§ Source information
--- START ---

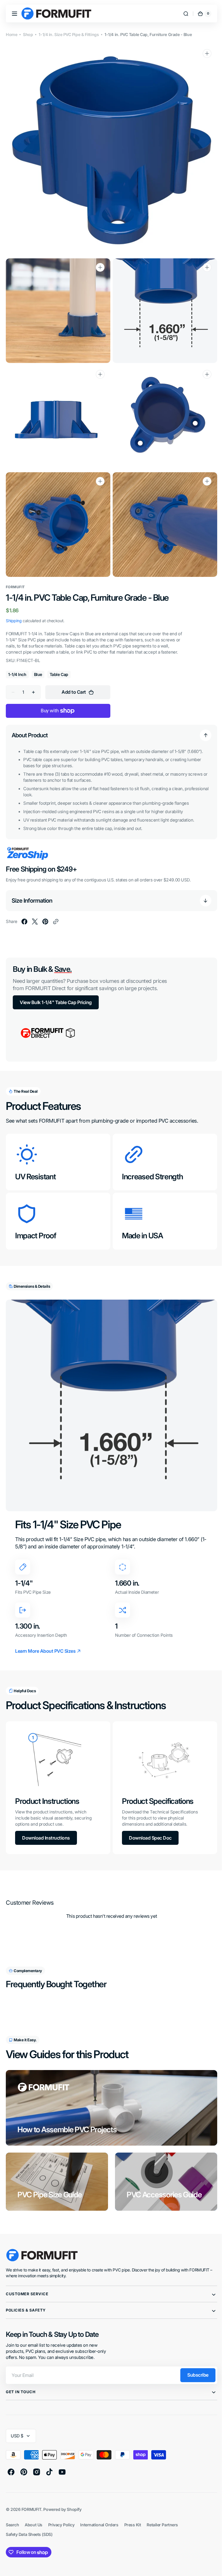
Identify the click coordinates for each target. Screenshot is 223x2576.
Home (11, 34)
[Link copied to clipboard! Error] (55, 910)
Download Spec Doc (148, 1821)
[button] (14, 13)
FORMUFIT (31, 2492)
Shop (28, 34)
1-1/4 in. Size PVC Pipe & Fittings (69, 34)
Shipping (13, 609)
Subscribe (193, 2358)
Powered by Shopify (62, 2492)
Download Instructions (46, 1821)
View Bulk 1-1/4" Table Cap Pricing (56, 991)
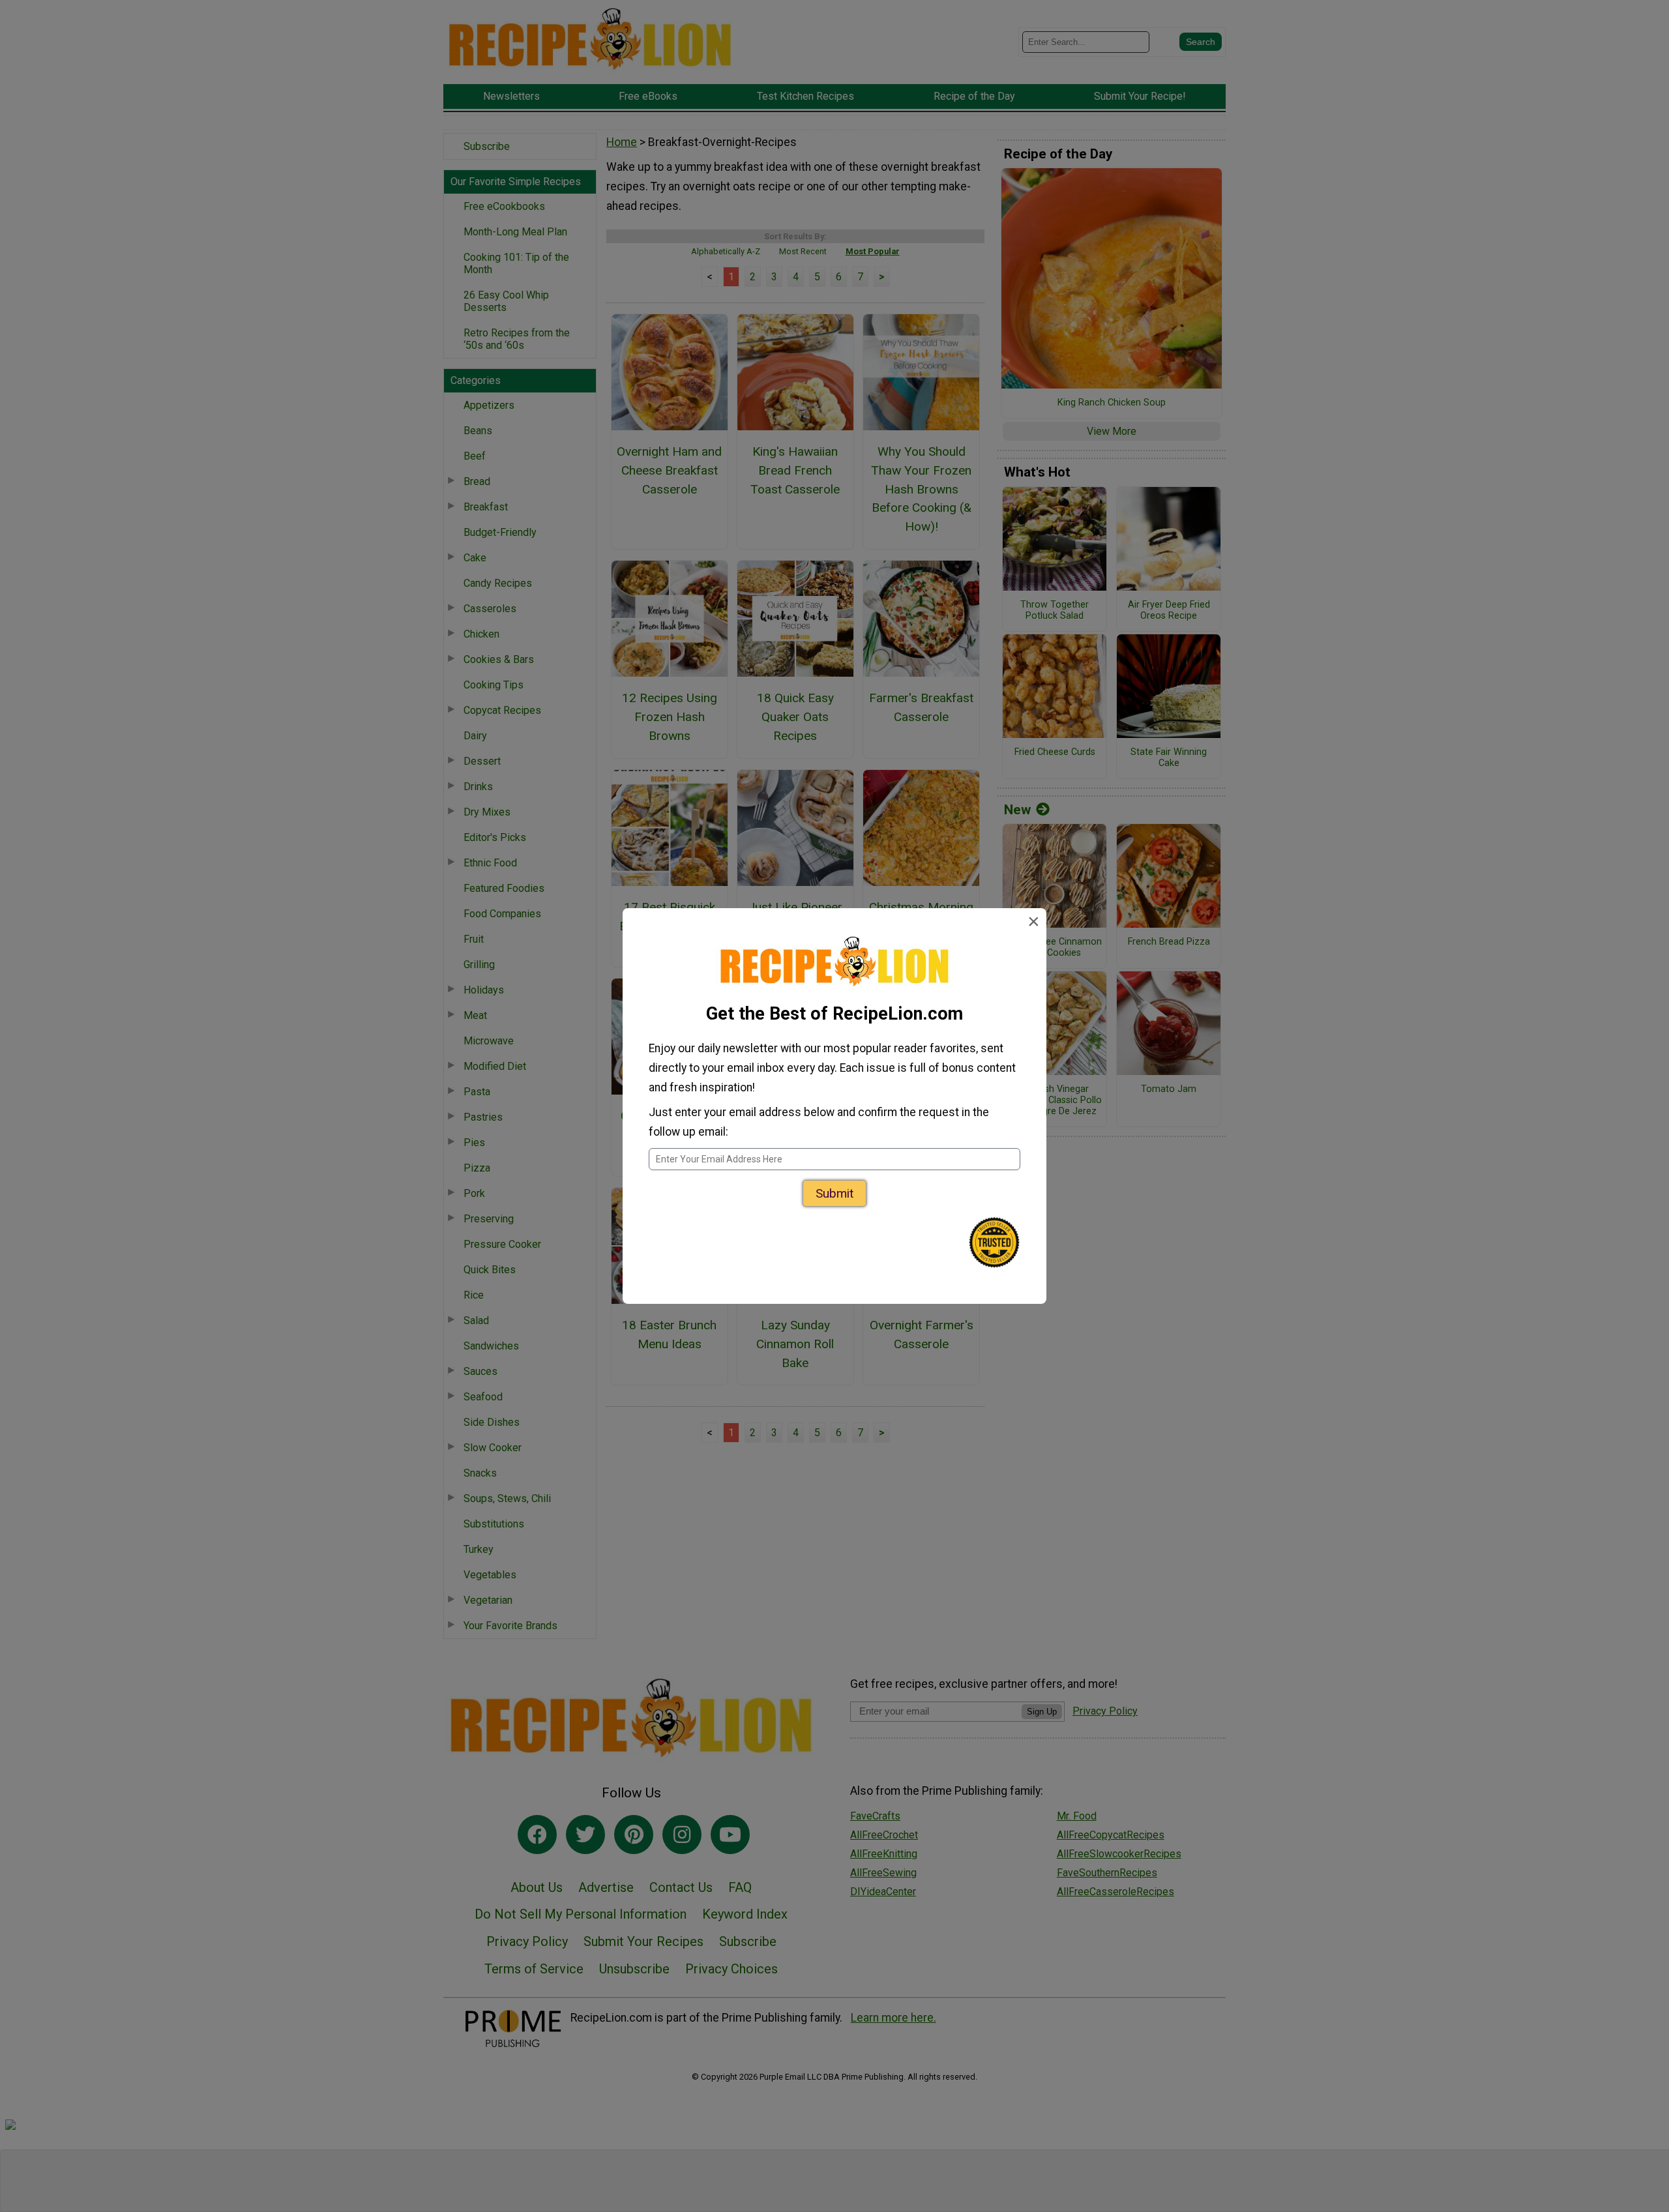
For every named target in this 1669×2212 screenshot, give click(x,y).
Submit (834, 1193)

--- END ---

§ Required action
Leave out the pictures, then return every line of the data exactly.

§ Problem solution
Identify the click coordinates for each target. Screenshot is 223x2576.
Home (11, 34)
[Link copied to clipboard! Error] (55, 910)
Download Spec Doc (148, 1821)
[button] (14, 13)
FORMUFIT (31, 2492)
Shop (28, 34)
1-1/4 in. Size PVC Pipe & Fittings (69, 34)
Shipping (13, 609)
Subscribe (193, 2358)
Powered by Shopify (62, 2492)
Download Instructions (46, 1821)
View Bulk 1-1/4" Table Cap Pricing (56, 991)
For every named target in this 1669×2212 screenshot, give click(x,y).
Submit (834, 1193)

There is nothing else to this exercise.